The show now at the Watergate Gallery was conceived as a selection of William D’Italia’s recent D.C. streetscapes. Then came word that the painter, who lived just a few blocks from the gallery, had died unexpectedly. So the exhibition was recast as “A Tribute to William D’Italia, 1951-2015.” Included are nearly two dozen recent canvases, some not quite finished, and works from five previous shows dating to 1999.

The artist was a traditionalist in both style and subject. Drawn to red-brick and brownstone buildings, D’Italia painted views of the “new downtown” that somehow elided the newer buildings.
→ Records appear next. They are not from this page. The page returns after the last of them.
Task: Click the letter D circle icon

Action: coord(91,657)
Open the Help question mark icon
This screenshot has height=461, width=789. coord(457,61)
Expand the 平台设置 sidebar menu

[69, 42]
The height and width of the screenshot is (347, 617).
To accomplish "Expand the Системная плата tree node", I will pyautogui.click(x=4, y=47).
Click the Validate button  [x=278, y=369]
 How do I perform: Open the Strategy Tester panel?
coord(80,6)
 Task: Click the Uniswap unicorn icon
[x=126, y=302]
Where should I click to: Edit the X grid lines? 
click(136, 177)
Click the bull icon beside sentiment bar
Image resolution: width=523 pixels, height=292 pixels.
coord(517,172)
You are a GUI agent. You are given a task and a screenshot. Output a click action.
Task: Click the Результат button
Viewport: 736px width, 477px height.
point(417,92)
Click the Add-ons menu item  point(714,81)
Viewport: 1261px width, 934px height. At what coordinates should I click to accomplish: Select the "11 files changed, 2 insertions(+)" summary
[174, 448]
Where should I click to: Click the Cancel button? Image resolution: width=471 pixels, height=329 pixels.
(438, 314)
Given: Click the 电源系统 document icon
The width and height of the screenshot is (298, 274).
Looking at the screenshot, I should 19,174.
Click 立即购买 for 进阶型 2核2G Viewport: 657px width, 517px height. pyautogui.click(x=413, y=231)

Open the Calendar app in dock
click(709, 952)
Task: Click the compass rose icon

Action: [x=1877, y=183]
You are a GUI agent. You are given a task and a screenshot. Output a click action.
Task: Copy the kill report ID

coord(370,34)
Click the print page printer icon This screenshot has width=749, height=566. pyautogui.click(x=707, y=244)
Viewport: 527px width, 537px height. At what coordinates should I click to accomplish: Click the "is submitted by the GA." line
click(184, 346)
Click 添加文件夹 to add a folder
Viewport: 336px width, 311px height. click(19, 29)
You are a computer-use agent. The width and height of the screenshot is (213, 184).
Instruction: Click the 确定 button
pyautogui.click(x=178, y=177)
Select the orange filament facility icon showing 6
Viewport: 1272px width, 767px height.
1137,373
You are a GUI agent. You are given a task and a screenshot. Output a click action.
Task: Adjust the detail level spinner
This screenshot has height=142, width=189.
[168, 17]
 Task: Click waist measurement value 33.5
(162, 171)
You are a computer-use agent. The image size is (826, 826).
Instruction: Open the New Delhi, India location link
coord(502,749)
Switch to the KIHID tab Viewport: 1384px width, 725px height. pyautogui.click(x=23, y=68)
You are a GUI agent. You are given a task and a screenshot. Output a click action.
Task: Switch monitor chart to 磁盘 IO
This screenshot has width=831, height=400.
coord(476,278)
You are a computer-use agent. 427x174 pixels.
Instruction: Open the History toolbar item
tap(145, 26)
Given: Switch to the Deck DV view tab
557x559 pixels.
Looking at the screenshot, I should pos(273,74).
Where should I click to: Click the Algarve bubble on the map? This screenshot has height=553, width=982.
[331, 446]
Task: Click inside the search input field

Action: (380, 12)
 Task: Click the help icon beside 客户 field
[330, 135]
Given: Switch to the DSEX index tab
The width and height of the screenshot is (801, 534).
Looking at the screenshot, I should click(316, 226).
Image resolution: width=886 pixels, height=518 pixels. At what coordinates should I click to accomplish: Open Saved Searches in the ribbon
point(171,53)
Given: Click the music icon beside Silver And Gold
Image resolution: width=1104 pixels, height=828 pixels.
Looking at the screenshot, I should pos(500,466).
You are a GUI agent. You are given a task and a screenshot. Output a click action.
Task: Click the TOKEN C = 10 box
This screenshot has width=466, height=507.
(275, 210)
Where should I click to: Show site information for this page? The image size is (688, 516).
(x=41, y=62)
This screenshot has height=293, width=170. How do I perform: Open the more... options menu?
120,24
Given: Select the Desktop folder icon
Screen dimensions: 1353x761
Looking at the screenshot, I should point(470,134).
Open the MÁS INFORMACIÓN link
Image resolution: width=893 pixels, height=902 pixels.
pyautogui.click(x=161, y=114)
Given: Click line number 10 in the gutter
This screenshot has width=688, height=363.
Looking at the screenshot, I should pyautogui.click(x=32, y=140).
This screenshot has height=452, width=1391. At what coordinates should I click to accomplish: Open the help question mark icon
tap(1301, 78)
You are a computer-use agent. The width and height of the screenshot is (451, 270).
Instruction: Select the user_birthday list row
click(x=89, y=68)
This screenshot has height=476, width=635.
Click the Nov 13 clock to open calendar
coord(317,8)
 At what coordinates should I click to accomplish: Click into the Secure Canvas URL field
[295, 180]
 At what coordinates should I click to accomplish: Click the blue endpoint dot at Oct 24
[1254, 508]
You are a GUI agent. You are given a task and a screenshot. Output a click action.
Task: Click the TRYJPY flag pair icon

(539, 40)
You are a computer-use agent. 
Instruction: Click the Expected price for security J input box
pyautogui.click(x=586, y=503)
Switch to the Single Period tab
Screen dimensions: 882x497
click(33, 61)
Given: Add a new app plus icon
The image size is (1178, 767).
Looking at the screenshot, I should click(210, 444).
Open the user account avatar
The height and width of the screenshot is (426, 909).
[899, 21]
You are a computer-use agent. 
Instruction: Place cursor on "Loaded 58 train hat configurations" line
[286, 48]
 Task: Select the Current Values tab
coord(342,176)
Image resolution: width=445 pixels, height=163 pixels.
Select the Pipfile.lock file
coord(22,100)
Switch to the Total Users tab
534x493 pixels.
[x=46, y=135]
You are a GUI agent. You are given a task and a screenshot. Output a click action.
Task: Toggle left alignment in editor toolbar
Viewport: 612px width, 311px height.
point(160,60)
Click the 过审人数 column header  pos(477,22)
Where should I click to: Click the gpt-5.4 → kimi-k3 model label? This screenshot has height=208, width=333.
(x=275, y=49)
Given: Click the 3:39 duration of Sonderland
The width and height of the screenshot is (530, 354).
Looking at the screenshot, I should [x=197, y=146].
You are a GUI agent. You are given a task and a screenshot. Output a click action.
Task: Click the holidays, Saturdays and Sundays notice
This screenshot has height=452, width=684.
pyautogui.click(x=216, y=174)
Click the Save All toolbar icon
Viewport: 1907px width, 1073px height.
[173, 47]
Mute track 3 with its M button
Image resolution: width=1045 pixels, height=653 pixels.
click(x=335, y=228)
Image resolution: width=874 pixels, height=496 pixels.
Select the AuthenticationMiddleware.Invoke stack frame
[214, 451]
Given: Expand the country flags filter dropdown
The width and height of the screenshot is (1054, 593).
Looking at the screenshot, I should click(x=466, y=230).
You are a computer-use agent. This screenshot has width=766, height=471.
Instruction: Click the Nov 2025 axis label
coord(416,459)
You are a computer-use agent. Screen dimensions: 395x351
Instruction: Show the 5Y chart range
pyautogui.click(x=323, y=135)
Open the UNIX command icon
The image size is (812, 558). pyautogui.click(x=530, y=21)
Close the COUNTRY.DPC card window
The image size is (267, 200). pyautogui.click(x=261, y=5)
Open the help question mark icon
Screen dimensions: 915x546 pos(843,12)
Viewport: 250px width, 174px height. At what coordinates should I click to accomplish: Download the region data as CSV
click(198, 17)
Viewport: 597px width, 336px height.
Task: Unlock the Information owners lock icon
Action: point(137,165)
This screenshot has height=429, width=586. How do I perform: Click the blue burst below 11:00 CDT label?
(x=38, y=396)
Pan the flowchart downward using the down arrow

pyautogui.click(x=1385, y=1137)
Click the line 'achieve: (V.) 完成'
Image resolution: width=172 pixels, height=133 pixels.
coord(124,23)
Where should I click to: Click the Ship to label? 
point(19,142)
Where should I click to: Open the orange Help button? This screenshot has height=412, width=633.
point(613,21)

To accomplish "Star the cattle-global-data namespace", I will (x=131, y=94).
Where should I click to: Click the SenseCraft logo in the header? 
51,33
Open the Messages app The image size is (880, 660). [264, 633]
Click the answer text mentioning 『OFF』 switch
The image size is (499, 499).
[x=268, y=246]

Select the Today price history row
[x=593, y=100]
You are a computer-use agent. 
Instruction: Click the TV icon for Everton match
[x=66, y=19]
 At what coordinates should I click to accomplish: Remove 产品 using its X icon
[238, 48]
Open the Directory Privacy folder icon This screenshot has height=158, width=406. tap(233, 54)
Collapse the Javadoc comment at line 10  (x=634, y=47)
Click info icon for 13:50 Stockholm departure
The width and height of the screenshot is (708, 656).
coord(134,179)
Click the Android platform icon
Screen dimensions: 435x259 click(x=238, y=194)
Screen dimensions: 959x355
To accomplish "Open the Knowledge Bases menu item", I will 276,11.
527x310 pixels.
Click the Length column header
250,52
A former Smithsonian employee, D’Italia used to haul his gear to towers and roofs, off-limits to the public, to achieve dramatic perspectives on the Mall. But he preferred everyday buildings to the city’s most-pictured landmarks, painting gardens, pump houses and food trucks as well as monuments. After a back injury, D’Italia did a suite of still lifes of things in his apartment. These pictures, like his landscapes, are notable for whimsy and warmth. Rather than trumpet the unexpected, D’Italia preferred to offer the gentle pleasure of recognition.

A Tribute to William D’Italia On view through Oct. 31 at Watergate Gallery, 2552 Virginia Ave. NW. 202-338-4488. www.watergategalleryframedesign.com.

Jenkins is a freelance writer.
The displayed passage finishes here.